• [AIM OF THE TASK]
An exact transcription of each entry below is required, without any pictures.

• [DATASET EXTRACT]
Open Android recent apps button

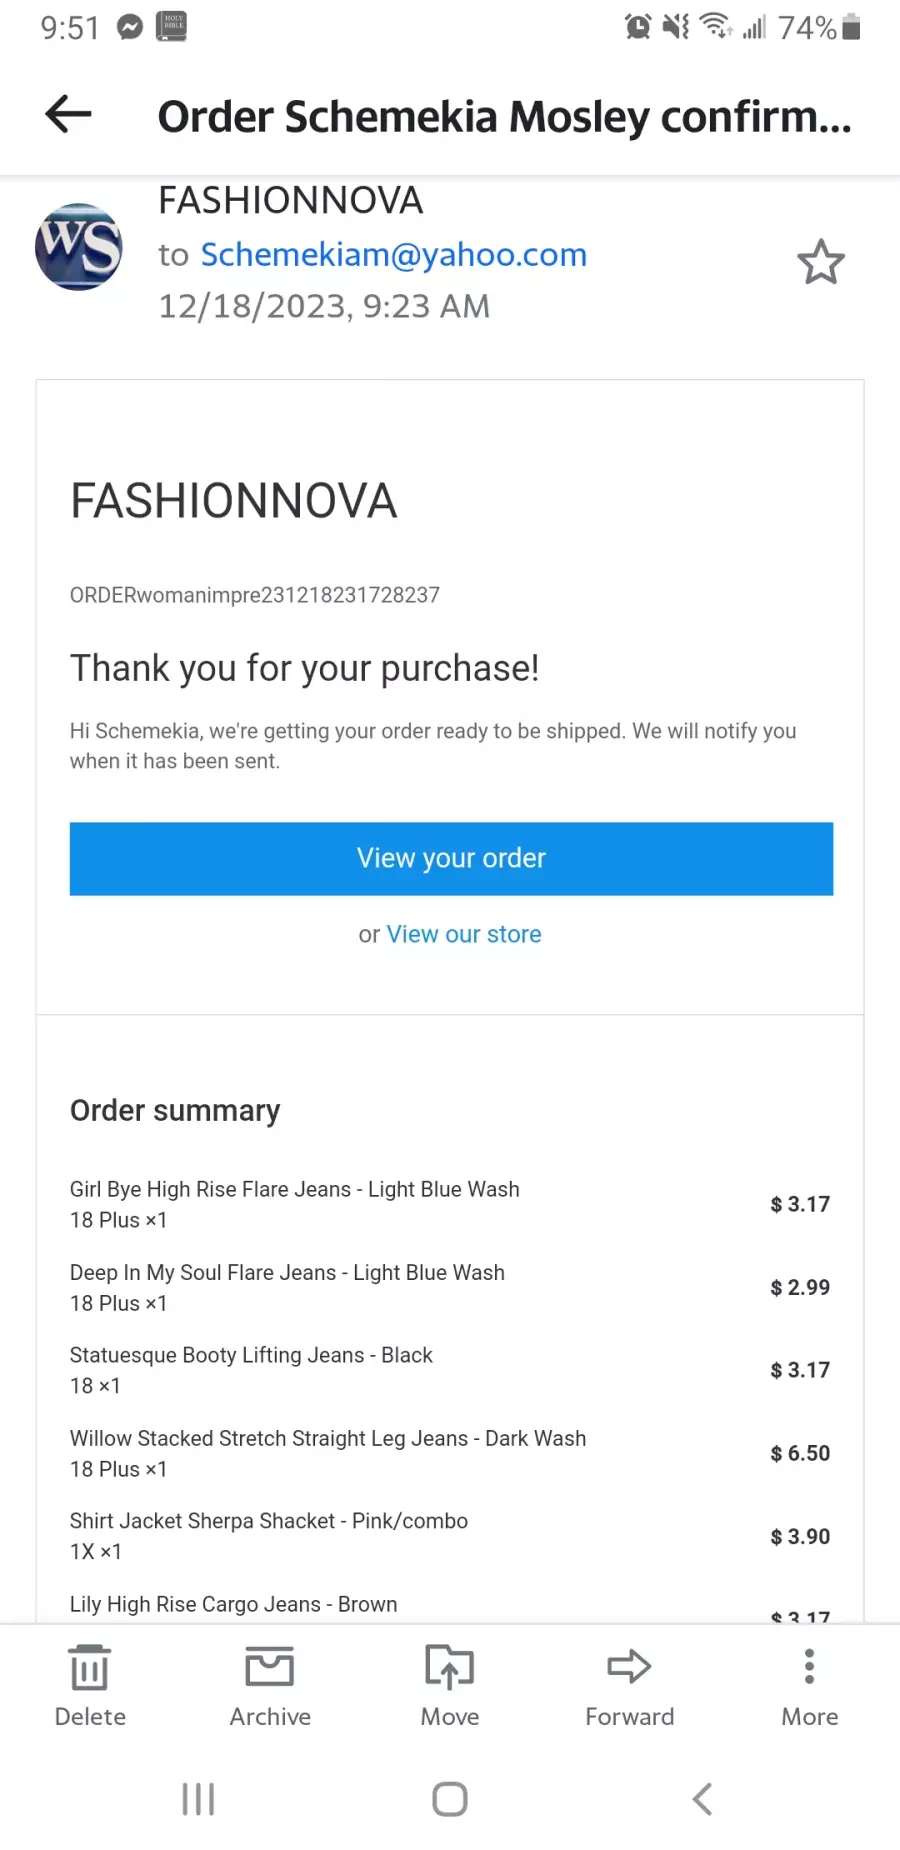click(x=198, y=1799)
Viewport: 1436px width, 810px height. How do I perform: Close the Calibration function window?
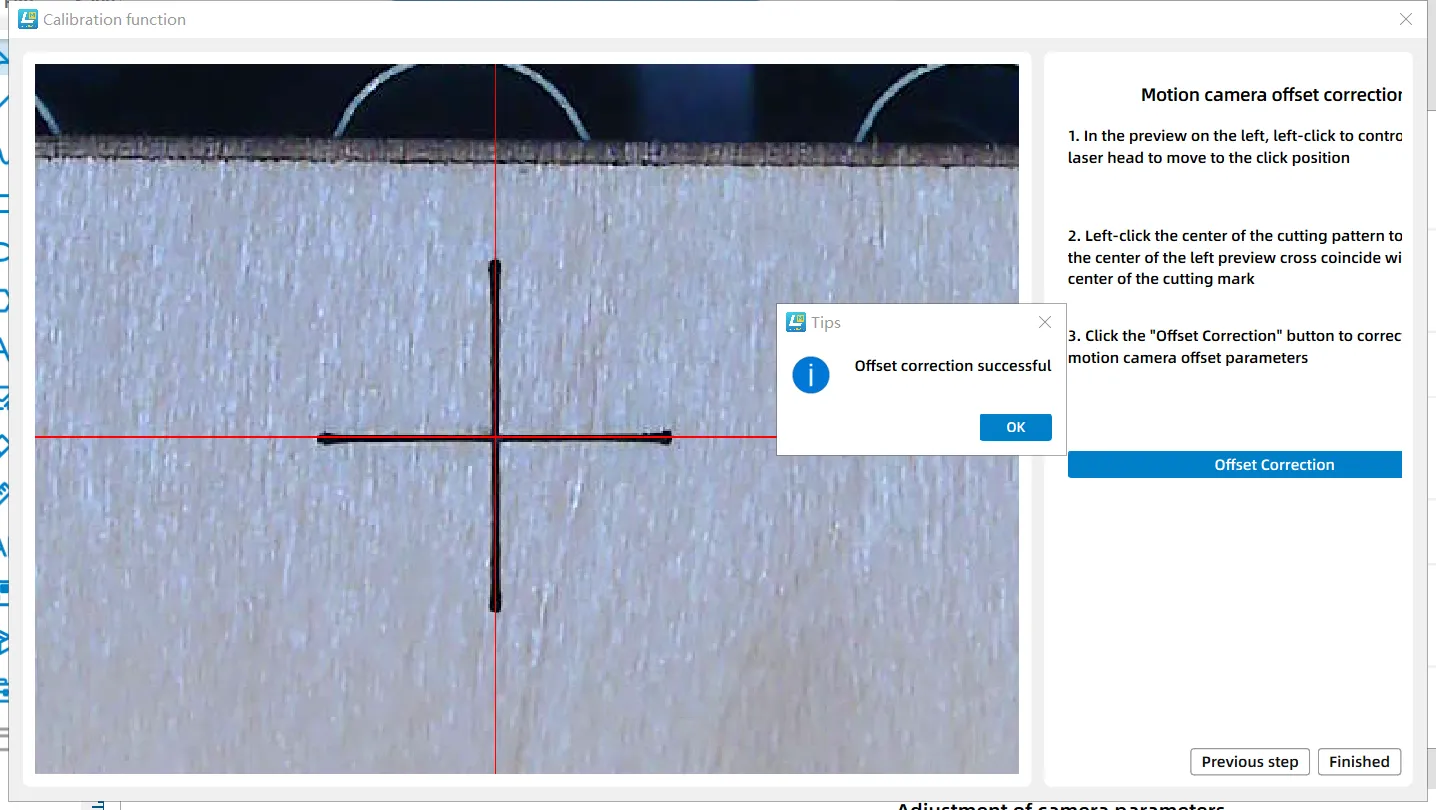pos(1405,19)
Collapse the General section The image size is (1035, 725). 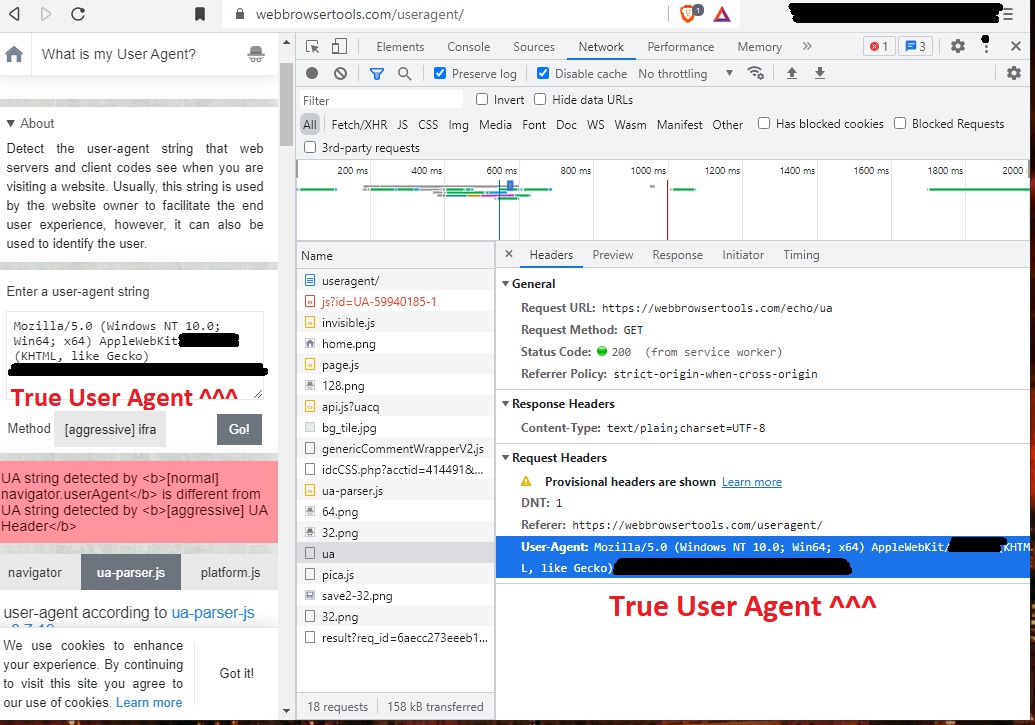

• [EXERCISE RESULT]
Open Android recent apps button

click(x=198, y=1799)
Viewport: 1436px width, 810px height. How do I perform: Close the Calibration function window?
pos(1405,19)
Collapse the General section The image size is (1035, 725). 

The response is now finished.